Rezension

Die Molinari-Schwestern

Das Mitternachtsversprechen - Mascha Vassena

Das Mitternachtsversprechen
von Mascha Vassena

Bewertet mit 5 Sternen

~~Die alleinerziehende Mutter Vera ist Journalistin und recherchiert für einen Radiosender, der starken Frauen eine Reihe widmen möchte. Auch ihre Großmutter Teresa war so eine Frau, die nach dem Krieg 1948 und dem Verlust der Eltern in Turin mit ihrer Schwester Lidia gemeinsam das familieneigene Café Molinari hat wieder auferstehen lassen, wobei sie auch die alten Familienrezepte wieder hervorholten, die sich großer Beliebtheit erfreuten.
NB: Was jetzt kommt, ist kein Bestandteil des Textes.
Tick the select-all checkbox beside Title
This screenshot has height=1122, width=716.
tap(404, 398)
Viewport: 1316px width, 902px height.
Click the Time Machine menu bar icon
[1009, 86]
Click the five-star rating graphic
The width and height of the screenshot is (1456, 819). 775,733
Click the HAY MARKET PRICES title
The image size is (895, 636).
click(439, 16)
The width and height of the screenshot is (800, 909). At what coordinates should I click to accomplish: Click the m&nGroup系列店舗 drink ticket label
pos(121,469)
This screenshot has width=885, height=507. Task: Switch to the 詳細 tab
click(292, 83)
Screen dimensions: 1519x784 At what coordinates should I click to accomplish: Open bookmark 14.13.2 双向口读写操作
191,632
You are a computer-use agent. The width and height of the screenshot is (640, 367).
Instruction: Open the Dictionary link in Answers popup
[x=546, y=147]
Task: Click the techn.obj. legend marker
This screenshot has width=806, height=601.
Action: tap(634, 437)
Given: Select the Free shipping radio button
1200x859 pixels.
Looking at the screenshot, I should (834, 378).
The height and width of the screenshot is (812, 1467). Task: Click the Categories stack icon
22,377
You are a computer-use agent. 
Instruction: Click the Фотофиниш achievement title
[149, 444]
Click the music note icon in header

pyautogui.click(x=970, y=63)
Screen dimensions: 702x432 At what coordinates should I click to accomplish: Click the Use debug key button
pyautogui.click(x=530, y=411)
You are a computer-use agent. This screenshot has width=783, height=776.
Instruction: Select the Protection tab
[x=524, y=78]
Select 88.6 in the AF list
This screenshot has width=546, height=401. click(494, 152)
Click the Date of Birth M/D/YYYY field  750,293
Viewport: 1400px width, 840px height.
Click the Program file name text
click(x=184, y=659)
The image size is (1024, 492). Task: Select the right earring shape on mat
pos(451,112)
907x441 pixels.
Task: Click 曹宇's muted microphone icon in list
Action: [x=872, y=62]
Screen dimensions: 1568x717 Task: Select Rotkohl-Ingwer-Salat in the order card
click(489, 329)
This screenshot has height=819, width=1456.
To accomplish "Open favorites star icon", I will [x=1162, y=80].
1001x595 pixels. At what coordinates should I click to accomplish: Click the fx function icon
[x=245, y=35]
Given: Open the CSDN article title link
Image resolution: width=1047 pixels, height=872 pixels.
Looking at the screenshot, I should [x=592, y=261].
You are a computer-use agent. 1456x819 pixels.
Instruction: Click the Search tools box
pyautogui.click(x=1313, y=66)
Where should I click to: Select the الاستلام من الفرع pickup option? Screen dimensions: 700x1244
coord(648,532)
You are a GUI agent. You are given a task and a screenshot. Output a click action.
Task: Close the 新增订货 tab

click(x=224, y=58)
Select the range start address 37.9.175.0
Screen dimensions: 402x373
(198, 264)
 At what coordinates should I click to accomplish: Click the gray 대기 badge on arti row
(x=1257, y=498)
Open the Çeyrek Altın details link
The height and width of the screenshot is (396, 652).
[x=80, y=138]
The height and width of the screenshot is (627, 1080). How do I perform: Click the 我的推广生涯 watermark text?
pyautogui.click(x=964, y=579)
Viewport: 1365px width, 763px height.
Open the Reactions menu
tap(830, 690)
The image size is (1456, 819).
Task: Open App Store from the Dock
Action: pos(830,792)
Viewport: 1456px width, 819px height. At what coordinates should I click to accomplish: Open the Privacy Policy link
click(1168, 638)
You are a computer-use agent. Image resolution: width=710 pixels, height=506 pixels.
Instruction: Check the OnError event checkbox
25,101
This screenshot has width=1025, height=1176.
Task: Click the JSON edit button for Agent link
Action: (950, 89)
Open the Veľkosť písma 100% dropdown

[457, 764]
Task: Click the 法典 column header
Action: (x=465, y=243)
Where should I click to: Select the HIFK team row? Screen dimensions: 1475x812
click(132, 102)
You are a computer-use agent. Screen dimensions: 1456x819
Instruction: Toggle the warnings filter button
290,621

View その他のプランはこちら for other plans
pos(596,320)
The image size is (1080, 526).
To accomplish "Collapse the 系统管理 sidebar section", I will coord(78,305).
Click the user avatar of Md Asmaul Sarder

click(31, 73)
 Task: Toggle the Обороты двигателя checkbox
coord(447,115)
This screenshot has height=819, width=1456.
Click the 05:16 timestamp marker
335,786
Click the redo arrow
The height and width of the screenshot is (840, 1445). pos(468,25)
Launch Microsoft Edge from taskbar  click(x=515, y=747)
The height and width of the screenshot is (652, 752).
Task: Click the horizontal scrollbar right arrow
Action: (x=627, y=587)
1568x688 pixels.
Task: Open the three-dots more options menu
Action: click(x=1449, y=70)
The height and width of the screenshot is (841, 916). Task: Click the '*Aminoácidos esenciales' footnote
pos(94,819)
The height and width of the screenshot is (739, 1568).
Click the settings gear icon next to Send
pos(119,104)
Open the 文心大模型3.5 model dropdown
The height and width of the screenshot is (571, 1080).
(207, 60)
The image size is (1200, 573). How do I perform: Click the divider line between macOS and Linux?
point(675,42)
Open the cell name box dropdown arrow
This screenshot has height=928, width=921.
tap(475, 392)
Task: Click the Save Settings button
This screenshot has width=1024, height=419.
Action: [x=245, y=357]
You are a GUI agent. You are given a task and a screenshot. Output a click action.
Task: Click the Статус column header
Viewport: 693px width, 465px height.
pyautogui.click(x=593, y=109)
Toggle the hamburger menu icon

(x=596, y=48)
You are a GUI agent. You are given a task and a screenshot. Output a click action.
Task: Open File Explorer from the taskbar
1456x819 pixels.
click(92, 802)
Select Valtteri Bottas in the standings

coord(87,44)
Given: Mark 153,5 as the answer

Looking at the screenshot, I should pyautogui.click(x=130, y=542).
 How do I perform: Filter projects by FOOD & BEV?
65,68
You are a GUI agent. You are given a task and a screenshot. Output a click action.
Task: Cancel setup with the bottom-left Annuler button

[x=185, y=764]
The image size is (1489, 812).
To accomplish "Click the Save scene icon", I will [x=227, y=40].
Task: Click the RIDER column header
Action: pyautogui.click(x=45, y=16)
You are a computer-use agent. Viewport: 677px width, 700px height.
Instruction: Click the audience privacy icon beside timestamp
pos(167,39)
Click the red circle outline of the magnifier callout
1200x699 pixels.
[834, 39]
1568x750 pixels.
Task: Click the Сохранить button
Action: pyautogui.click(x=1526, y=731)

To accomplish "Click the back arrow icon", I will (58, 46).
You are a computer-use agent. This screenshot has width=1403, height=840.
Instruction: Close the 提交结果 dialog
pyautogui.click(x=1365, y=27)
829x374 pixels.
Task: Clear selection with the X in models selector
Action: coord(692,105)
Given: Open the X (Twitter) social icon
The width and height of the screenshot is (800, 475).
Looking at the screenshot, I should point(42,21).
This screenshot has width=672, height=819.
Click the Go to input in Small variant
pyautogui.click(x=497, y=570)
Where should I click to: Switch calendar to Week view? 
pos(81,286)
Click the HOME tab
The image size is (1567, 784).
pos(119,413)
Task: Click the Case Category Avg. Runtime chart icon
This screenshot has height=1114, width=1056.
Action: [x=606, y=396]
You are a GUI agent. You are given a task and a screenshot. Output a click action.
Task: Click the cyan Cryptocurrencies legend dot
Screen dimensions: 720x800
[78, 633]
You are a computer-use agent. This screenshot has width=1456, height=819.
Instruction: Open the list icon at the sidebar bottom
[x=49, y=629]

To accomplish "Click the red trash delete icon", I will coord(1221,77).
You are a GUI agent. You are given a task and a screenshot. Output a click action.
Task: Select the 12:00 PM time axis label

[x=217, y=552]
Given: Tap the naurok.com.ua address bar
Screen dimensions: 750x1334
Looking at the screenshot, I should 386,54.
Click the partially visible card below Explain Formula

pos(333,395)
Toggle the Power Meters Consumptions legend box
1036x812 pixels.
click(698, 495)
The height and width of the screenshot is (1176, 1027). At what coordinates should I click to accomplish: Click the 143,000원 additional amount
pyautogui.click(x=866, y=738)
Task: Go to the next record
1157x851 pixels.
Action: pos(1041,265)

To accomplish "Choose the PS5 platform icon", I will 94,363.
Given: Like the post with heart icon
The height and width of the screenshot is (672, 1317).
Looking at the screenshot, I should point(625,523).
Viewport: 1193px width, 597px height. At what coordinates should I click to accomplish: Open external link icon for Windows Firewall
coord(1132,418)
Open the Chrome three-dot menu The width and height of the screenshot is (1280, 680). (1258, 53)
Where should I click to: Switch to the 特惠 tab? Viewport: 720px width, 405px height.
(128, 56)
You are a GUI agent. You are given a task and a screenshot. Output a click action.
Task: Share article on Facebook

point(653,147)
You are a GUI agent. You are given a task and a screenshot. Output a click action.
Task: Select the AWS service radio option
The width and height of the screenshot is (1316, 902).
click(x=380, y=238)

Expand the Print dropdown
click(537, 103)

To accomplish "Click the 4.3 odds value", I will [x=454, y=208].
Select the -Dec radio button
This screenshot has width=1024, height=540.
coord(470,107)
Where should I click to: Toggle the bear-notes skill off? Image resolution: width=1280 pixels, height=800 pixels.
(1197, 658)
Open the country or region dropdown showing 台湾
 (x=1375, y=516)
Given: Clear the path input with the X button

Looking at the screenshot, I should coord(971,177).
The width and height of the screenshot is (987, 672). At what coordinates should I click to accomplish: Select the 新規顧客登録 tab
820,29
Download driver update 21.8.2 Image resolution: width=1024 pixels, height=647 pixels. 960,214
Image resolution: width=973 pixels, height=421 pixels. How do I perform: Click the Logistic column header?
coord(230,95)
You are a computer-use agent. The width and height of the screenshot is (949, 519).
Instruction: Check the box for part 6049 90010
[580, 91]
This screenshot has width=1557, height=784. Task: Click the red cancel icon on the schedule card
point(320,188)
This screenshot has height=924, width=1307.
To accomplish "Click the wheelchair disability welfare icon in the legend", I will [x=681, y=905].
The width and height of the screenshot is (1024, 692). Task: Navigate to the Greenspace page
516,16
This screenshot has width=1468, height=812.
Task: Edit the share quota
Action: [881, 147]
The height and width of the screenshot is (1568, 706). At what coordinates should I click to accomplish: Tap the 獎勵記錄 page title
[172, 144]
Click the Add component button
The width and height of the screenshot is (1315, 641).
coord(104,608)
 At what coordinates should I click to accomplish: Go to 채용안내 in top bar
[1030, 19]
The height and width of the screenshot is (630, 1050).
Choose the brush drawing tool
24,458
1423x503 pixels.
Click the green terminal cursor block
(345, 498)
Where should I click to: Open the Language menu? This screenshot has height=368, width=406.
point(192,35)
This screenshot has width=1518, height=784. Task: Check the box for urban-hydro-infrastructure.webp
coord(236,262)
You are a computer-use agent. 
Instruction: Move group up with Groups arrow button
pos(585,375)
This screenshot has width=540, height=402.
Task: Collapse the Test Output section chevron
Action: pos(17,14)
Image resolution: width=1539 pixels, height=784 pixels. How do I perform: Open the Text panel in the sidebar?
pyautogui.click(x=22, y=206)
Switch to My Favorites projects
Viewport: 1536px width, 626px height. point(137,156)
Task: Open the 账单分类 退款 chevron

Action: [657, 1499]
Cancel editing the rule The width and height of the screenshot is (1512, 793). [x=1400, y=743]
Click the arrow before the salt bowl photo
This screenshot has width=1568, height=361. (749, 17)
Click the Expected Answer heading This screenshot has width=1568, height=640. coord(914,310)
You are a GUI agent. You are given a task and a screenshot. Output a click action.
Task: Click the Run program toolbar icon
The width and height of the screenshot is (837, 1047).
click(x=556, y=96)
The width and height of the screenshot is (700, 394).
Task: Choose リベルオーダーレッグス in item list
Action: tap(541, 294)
Als sie in den alten Hinterlassenschaften ihrer Großmutter ein Foto findet, ist Vera überrascht, drei Schwestern zu sehen. Wer ist die dritte Frau auf dem Bild? Vera macht sich auf den Weg nach Italien um der Geschichte auf den Grund zu gehen und schon bald steckt sie mitten in einem düsteren Familiengeheimnis.
Mascha Vassena hat mit ihrem Buch „Das Mitternachtsversprechen“ einen sehr spannenden und teils historischen Roman um Familiengeheimnisse und die Liebe vorgelegt. Der Schreibstil ist schön flüssig, bildhaft und wirkt manchmal sogar etwas melancholisch, der Leser findet sich sofort als unsichtbarer Schatten an Veras Seite und begleitet sie bei ihrem Unterfangen. Auch die Gefühle und Gedanken bleiben dabei nicht verborgen. Der Spannungsbogen wird gemächlich aufgebaut, steigert sich aber während der Handlung immer mehr bis zu einem überraschenden Finale. Besonders schön sind ist die Verschmelzung der Gegenwart mit der Vergangenheit gelungen. Durch die Kapitel wechseln sich die Zeiten oftmals ab und erzählen sowohl von der Zeit nach dem Krieg als auch die gegenwärtige Situation. Die Autorin schafft es durch geschickte Winkelzüge, den Leser immer wieder in die Irre zu führen und aufs Neue Spekulationen in Bezug auf die Handlung zu entwerfen. Die Landschaftsbeschreibungen sind so lebendig, man hat das Gefühl, durch Turin zu wandeln und alles mit eigenen Augen zu sehen. Auch das italienische Flair ist schön zu spüren, die Atmosphäre des Kaffeehauses wunderbar inszeniert. Es umweht einen der Duft nach Espresso und den Geschmack der schönen Pralinen kann man fast auf der Zunge spüren.
Die Charaktere sind individuell in Szene gesetzt und ausgearbeitet, sie haben ihre Stärken und Schwächen wie im normalen Leben. Deshalb wirken sie auch besonders authentisch und lebendig. Vera ist zu Beginn eine eher farblose Frau, mit der man erst warm werden muss, wobei das für eine Journalistin schon eher ungewöhnlich ist. Sie zeigte am Anfang noch zu wenig Biss für ihre Geschichte. Doch je mehr sie in die eigene Familienhistorie eintauchte, umso mehr nahm man die Veränderung an ihr wahr. Vera wurde mutiger und ehrgeiziger, sie stellt endlich offen Fragen und lässt sich nicht einfach abspeisen. Lidia ist eine harte Frau, die zudem recht kalt wirkt, aber sie lernt der Leser im Verlauf des Romans immer besser kennen und weiß um ihre Fähigkeiten und ihren Pragmatismus. Aurora ist eine sehr berechnende Person, die sich nur dafür interessiert, wer ihr von Nutzen sein kann. Sie will immer im Mittelpunkt stehen und gönnt niemanden etwas, wenn sie es nicht haben kann. Teresa ist eine gradlinige Frau, hilfsbereit und familienverbunden bis zu einem gewissen Grad.
„Das Mitternachtsversprechen“ ist ein sehr spannender und unterhaltsamer Roman mit historischen Anteilen, der bis zum Schluss sein Geheimnis bewahrt und so den Leser bis zum Ende in Atem hält mit jeder Menge Vermutungen um den Ausgang der Geschichte. Alle, die Familiengeheimnisse und –geschichten lieben, werden hier voll auf ihre Kosten kommen. Absolute Leseempfehlung!